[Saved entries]

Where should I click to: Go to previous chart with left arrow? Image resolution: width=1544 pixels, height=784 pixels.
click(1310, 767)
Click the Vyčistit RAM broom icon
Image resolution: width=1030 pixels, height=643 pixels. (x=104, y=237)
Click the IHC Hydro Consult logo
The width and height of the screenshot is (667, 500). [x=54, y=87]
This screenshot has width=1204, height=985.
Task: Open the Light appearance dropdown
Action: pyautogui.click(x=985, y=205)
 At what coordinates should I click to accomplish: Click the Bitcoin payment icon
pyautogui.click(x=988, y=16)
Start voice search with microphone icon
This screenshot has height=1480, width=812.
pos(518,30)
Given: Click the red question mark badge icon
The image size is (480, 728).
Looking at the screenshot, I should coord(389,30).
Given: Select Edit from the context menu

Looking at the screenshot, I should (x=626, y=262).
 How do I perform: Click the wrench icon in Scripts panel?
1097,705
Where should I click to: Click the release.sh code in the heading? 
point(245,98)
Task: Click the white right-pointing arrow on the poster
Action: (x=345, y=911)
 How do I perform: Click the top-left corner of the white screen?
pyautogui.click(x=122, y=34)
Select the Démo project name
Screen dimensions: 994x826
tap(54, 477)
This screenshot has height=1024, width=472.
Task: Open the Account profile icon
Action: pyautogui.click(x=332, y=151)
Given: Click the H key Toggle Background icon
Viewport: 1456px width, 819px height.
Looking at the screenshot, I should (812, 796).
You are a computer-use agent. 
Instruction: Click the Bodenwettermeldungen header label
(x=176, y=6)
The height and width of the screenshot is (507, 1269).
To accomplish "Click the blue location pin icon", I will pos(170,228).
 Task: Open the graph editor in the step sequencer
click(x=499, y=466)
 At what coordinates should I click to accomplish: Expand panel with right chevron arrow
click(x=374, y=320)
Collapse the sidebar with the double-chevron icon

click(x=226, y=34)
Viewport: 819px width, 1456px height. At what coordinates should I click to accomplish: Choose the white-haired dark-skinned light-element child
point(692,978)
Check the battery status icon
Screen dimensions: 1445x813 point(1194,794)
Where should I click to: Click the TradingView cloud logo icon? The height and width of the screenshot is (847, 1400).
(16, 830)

(Try it) Repeat each entry exactly.

(Problem solution)
Where should I click to: Go to previous chart with left arrow? Image resolution: width=1544 pixels, height=784 pixels.
click(1310, 767)
Click the Vyčistit RAM broom icon
Image resolution: width=1030 pixels, height=643 pixels. (x=104, y=237)
Click the IHC Hydro Consult logo
The width and height of the screenshot is (667, 500). [x=54, y=87]
This screenshot has width=1204, height=985.
Task: Open the Light appearance dropdown
Action: pyautogui.click(x=985, y=205)
 At what coordinates should I click to accomplish: Click the Bitcoin payment icon
pyautogui.click(x=988, y=16)
Start voice search with microphone icon
This screenshot has height=1480, width=812.
pos(518,30)
Given: Click the red question mark badge icon
The image size is (480, 728).
Looking at the screenshot, I should coord(389,30).
Given: Select Edit from the context menu

Looking at the screenshot, I should (x=626, y=262).
 How do I perform: Click the wrench icon in Scripts panel?
1097,705
Where should I click to: Click the release.sh code in the heading? 
point(245,98)
Task: Click the white right-pointing arrow on the poster
Action: (x=345, y=911)
 How do I perform: Click the top-left corner of the white screen?
pyautogui.click(x=122, y=34)
Select the Démo project name
Screen dimensions: 994x826
tap(54, 477)
This screenshot has height=1024, width=472.
Task: Open the Account profile icon
Action: pyautogui.click(x=332, y=151)
Given: Click the H key Toggle Background icon
Viewport: 1456px width, 819px height.
Looking at the screenshot, I should (812, 796).
You are a computer-use agent. 
Instruction: Click the Bodenwettermeldungen header label
(x=176, y=6)
The height and width of the screenshot is (507, 1269).
To accomplish "Click the blue location pin icon", I will pos(170,228).
 Task: Open the graph editor in the step sequencer
click(x=499, y=466)
 At what coordinates should I click to accomplish: Expand panel with right chevron arrow
click(x=374, y=320)
Collapse the sidebar with the double-chevron icon

click(x=226, y=34)
Viewport: 819px width, 1456px height. At what coordinates should I click to accomplish: Choose the white-haired dark-skinned light-element child
point(692,978)
Check the battery status icon
Screen dimensions: 1445x813 point(1194,794)
Where should I click to: Click the TradingView cloud logo icon? The height and width of the screenshot is (847, 1400).
(16, 830)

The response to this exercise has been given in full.